Notice that the function declaration is much like a regular 'C' function except that we put the class name and two colons in front of the function name (CLine::). One difference with constructors is that they don't have a return value. This is the case for destructors also. A destructor is the function which automagically gets called when our CLine is deleted or goes out of scope. For instance:

// this is a pointer to a CLine class
CLine *pMyLine;

// this calls CLine()
pMyLine = new CLine;

// memory for the class is cleared up and ~CLine() is called
delete pMyLine;

{
// this calls CLine()
CLine MyLine;
}

// this '}' ends the section of the program where MyLine is
// valid. ~CLine() will be called. (MyLine goes out of 'scope')

For our class, ~CLine() doesn't need to do anything. However, sometimes you may want to put your cleanup code here. Like deleting any allocated memory in your class. Since we have nothing to do out function code is empty:

CLine::~CLine()
{
// do nothing
}

Let's fill in the other 2 functions.

void CLine::SetPoints(int x1, int y1, int x2, int y2)
{
m_nX1=x1;
m_nX2=x2;
m_nY1=y1;
m_nY2=y2;

return;
}

void CLine::Draw()
{
// psuedo code here, these are operating system
// functions to draw a line
MoveTo(m_nX1, m_nY1);
LineTo(m_nX2, m_nY2);

return;
}

How would I call these functions? Here are a couple of examples. One with pointers and one without.

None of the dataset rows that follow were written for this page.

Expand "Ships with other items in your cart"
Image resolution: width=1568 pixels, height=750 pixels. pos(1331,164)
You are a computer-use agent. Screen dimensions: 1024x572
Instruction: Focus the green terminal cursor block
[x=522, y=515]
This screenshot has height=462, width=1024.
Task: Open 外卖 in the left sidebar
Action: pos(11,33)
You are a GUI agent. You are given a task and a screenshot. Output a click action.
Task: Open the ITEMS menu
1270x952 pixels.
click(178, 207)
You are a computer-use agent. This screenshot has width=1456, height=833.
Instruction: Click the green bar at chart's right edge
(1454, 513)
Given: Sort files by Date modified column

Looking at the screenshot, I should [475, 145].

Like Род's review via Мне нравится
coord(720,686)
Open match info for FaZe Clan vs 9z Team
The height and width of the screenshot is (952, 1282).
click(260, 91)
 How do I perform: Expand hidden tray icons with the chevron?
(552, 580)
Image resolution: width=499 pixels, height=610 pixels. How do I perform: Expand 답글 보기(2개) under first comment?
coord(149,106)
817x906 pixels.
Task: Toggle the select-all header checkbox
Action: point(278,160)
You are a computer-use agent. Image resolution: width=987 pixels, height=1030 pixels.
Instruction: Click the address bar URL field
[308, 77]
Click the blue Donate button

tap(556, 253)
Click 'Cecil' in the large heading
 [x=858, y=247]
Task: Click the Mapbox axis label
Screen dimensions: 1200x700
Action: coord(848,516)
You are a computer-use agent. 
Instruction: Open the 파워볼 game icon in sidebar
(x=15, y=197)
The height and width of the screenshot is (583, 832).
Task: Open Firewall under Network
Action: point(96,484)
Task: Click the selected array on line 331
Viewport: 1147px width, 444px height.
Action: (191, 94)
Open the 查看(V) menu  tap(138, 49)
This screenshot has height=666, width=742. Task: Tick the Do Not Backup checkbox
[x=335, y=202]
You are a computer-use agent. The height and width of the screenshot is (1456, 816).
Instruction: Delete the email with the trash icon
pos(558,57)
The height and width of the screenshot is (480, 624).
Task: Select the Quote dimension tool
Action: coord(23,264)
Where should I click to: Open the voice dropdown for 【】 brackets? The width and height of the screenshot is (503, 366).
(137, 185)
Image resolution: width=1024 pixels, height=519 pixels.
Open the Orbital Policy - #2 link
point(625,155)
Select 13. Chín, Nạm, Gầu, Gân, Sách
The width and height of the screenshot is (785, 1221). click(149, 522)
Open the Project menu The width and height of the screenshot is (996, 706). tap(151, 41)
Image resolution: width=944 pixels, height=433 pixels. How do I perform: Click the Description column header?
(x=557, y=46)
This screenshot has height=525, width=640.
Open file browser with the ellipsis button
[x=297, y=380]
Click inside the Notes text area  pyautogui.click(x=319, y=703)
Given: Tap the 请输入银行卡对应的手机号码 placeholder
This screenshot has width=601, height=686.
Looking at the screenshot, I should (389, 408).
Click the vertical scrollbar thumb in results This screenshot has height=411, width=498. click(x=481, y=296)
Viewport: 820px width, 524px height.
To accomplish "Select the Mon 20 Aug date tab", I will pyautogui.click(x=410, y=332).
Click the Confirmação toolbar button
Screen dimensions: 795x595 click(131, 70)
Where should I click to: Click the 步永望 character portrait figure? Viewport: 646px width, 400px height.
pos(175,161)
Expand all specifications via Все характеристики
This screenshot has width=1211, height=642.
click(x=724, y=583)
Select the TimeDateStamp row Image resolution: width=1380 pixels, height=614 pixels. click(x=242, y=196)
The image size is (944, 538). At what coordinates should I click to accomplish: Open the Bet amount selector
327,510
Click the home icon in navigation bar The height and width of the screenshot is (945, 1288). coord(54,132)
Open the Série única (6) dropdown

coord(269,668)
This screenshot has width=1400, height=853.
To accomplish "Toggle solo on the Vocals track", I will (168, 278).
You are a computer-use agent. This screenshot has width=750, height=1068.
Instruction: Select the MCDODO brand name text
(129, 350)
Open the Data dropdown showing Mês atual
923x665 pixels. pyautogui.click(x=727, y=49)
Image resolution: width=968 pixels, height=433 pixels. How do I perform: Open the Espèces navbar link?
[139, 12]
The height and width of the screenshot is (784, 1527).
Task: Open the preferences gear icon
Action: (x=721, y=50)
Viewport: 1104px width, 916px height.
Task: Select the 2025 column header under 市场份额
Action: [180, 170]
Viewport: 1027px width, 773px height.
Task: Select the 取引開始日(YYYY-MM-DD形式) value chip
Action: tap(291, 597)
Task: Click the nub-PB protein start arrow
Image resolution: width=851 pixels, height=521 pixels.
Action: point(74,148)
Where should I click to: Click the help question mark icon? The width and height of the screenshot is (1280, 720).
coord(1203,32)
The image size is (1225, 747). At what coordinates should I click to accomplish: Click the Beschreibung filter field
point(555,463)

CLine *pLine = new CLine(0,0,10,10);
pLine->Draw();
delete pLine;

CLine MyLine;
MyLine.SetPoints(0,0,10,10);
MyLine.Draw();

That's it for the class. Now this class can be used in other classes. You can imagine a CSquare class that has 4 Cline classes in it:

class CSquare
{
CLine m_LineTop;
CLine m_LineLeft;
CLine m_LineBottom;
CLine m_LineRight;
//…
}

Or better yet, the point of all of this class stuff, you can use the CLine class to make your own class. This is done a ton in Visual C. Lets say you wanted to draw lines in your program, and you thought the line class might be nice, but it is missing an important feature, it doesn't let you set the line color. Instead of writing a whole new class, you can simple inherit the CLine class. This would look like this:

class CColorLine : public CLine
{
public:
void Draw(long color);
};

What's going on here? Well with this class we have all the functionality of our other class, but now we can use this other Draw() function which allows us to set the color. The CPP code would look like:

void CColorLine::Draw(long color)
{
// psuedo code here, these are operating system
// functions to draw a line
SetColor(color);

CLine::Draw();
return;
}

Now we have all the functionality of the other class but we added an extra function called Draw. But it's the same name as our other Draw! No matter. Cpp is smart enough to know that if you call Draw(color) to use the new function, but if you call Draw() it will use the old function. The strange part of the code may be CLine::Draw(). This just tells our program to call the base class's Draw function. We save ourselves from having to write that LineTo and MoveTo code again. Pretty cool, huh? Now we can do something like this:

CColorLine MyLine;
MyLine.SetPoints(0,0,10,10);

// assuming 0 is black, this will draw a black line.
MyLine.Draw(0);

Of course I'm leaving out a ton of aspects and things here. Like defining operators, overriding functions, virtual functions, protected and private members… the list goes on. You have enough to get started though.